▶ **Problems to solve**
- 1) Print the part of the EGSB reactor modeling passage between "1. Introduction" and "complex and parameterized.", inclusive.
- 2) Summarize the EGSB reactor modeling passage in two sentences.
- 3) In the EGSB reactor modeling passage, how did the acetate degradation rate change along the reactor?

Abstract
A three-dimensional model integrating computational fluid dynamics (CFD) and biokinetics was established to model an expanded granular sludge bed (EGSB) reactor in this study. The EGSB reactor treating synthesized municipal wastewater was operated at ambient temperature. The model provided satisfactory modeling results regarding hydrodynamics and biokinetics. The model shows that influent distribution was evenly distributed. In addition, butyrate and propionate degradation rates linearly decreased along the flow direction in the reactor. However, acetate degradation rate increased first and decreased later. VFA degradation rate distributions were different at each reactor cross section. VFA degradation rates near reactor wall were lower than VFA degradation rates at reactor axis. Moreover, a pulse high influent COD concentration had a tiny impact on effluent quality, which indicates that the reactor was stable while treating synthesized wastewater at adopted conditions.
1. Introduction
Expanded granular sludge bed (EGSB) is a granular sludge-based wastewater treatment technology and has been widely applied in high strength wastewater treatment. In addition, many researches regarding low strength wastewater treatment, that is, municipal wastewater treatment, have been reported [1–3].
Vertical slim columns are applied as structures of EGSB reactors. However, a staged reactor structure resulted in a more efficient reactor [4], which indicates that there is a need for the optimization of EGSB reactor structure. The optimization requires insight of hydrodynamics as well as biokinetics in EGSB reactors. The hydrodynamics and biokinetics in upflow anaerobic sludge blanket (UASB) were analyzed, which resulted in a model integrating hydrodynamics and biokinetics [5]. However, the integrated model was too complex and parameterized.
Alternatively, by the application of computational fluid dynamics (CFD), the hydrodynamics as well as mass transfer in EGSB reactors could be well obtained. Up to now, a few works applying two-dimensional (2D) CFD models have been reported [6–9]. However, if a flow field is too complex to be simplified as a 2D model, a three-dimensional (3D) CFD model is required. Considering the complexity of flow near the inlet of an EGSB reactor, it could be better to apply a 3D CFD model. Regarding 3D CFD models, a few reports about continual stirred flow reactors and aerobic bioreactors as well as anaerobic digesters were reported [10–13]. Nevertheless, reports regarding 3D CFD models about EGSB reactors are still not available.
Moreover, while hydrodynamics and biokinetic are needed to be integrated, it is considered that a 3D hydrodynamic model is better to be applied than applying a 2D CFD model. That is because real mass transfer conditions can be better modelled. After extensive 3D CFD modelling work regarding anaerobic digesters having been done, flow and biokinetics in anaerobic digesters are well known [7, 14–16]. Nevertheless, these researches were not related to EGSB reactors.

▶ **Data excerpts**
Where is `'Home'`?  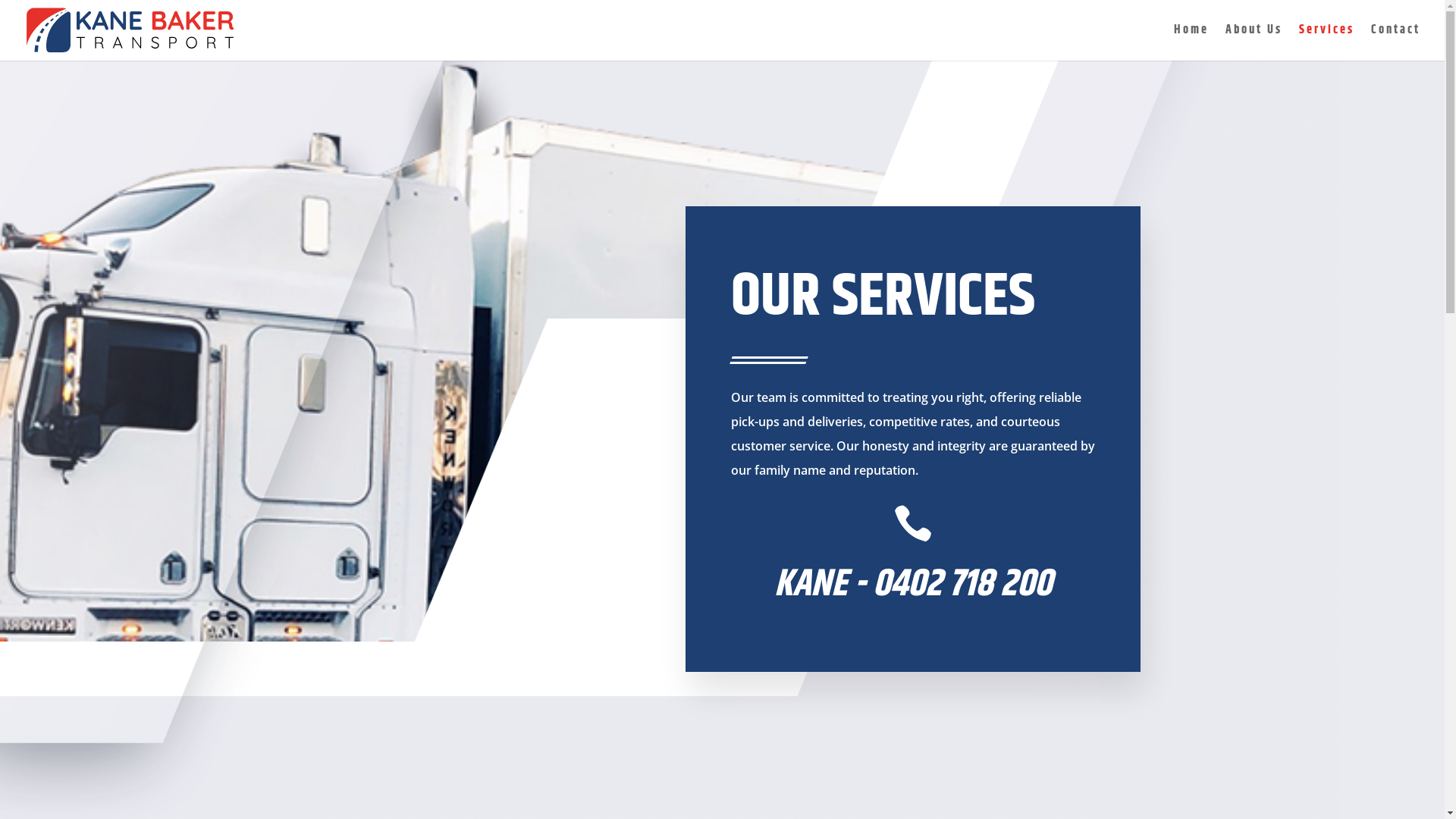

* * *

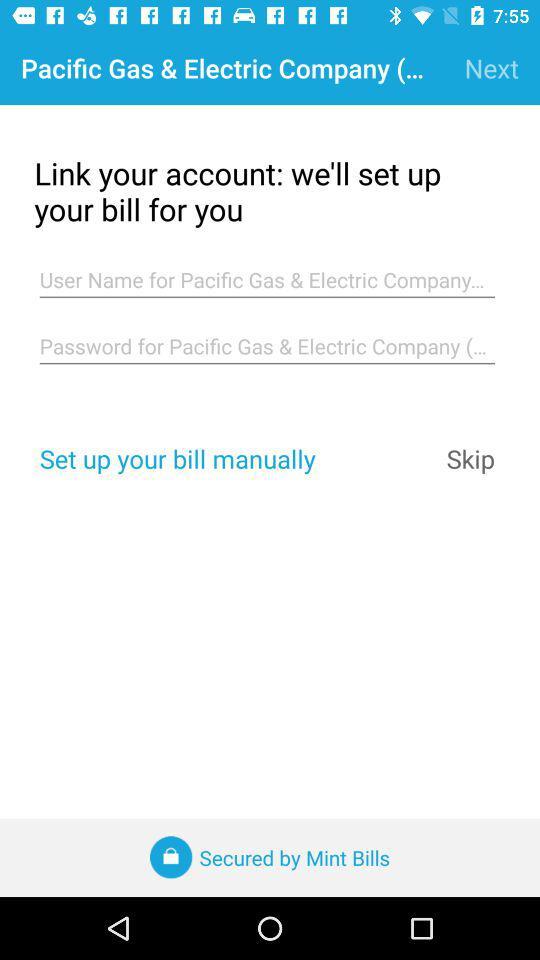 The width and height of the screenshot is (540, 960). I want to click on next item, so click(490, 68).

...

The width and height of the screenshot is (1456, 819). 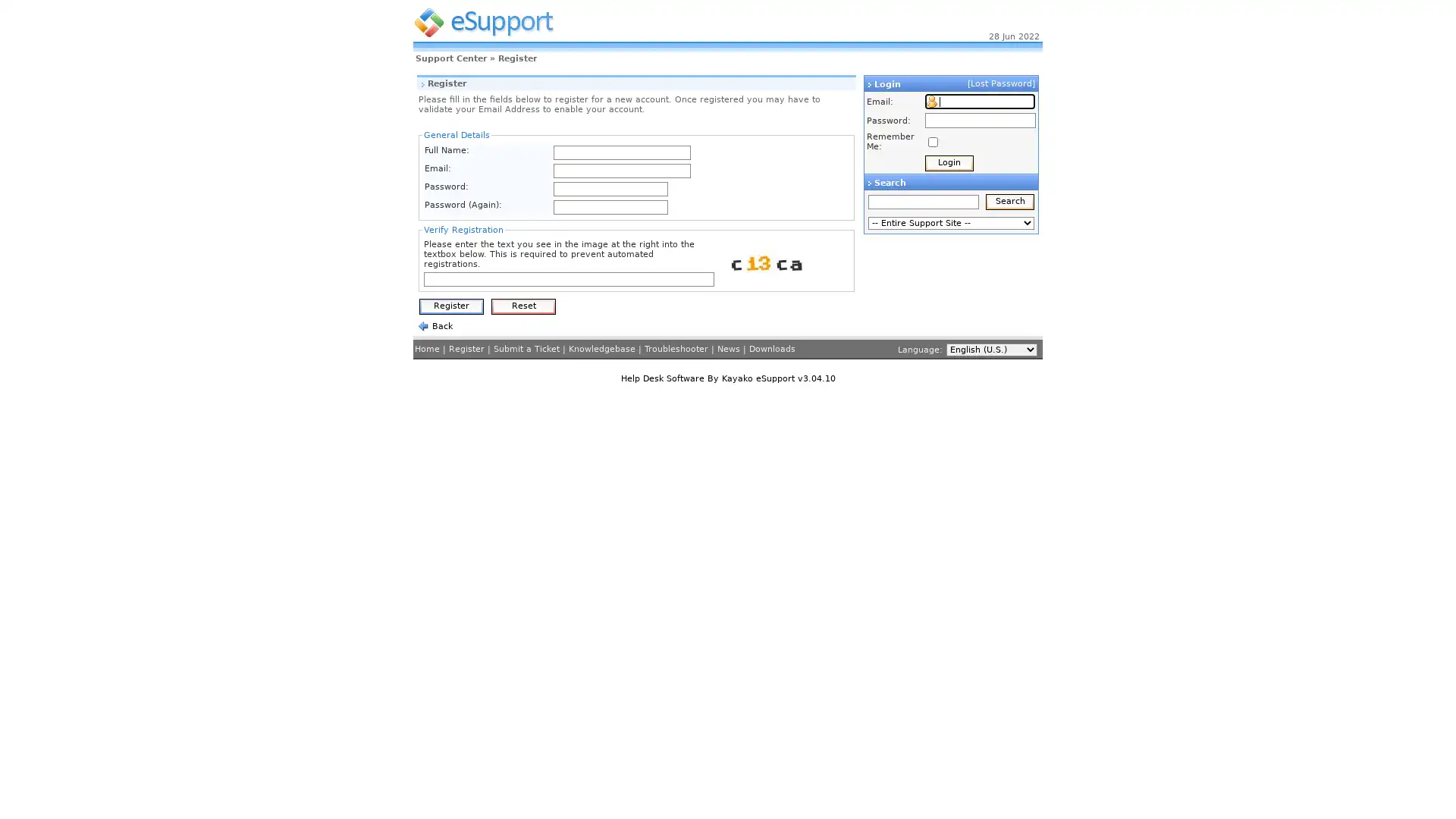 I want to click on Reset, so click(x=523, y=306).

▶ **Final results**
- 1)
1. Introduction
Expanded granular sludge bed (EGSB) is a granular sludge-based wastewater treatment technology and has been widely applied in high strength wastewater treatment. In addition, many researches regarding low strength wastewater treatment, that is, municipal wastewater treatment, have been reported [1–3].
Vertical slim columns are applied as structures of EGSB reactors. However, a staged reactor structure resulted in a more efficient reactor [4], which indicates that there is a need for the optimization of EGSB reactor structure. The optimization requires insight of hydrodynamics as well as biokinetics in EGSB reactors. The hydrodynamics and biokinetics in upflow anaerobic sludge blanket (UASB) were analyzed, which resulted in a model integrating hydrodynamics and biokinetics [5]. However, the integrated model was too complex and parameterized.

- 2) A three-dimensional model combining computational fluid dynamics and biokinetics was built for an EGSB reactor treating synthesized municipal wastewater at ambient temperature. It gave satisfactory results, showing evenly distributed influent, VFA degradation rates that varied along the flow direction and across reactor sections, and only a tiny effect on effluent quality from a pulse of high influent COD.

- 3) It increased first and then decreased.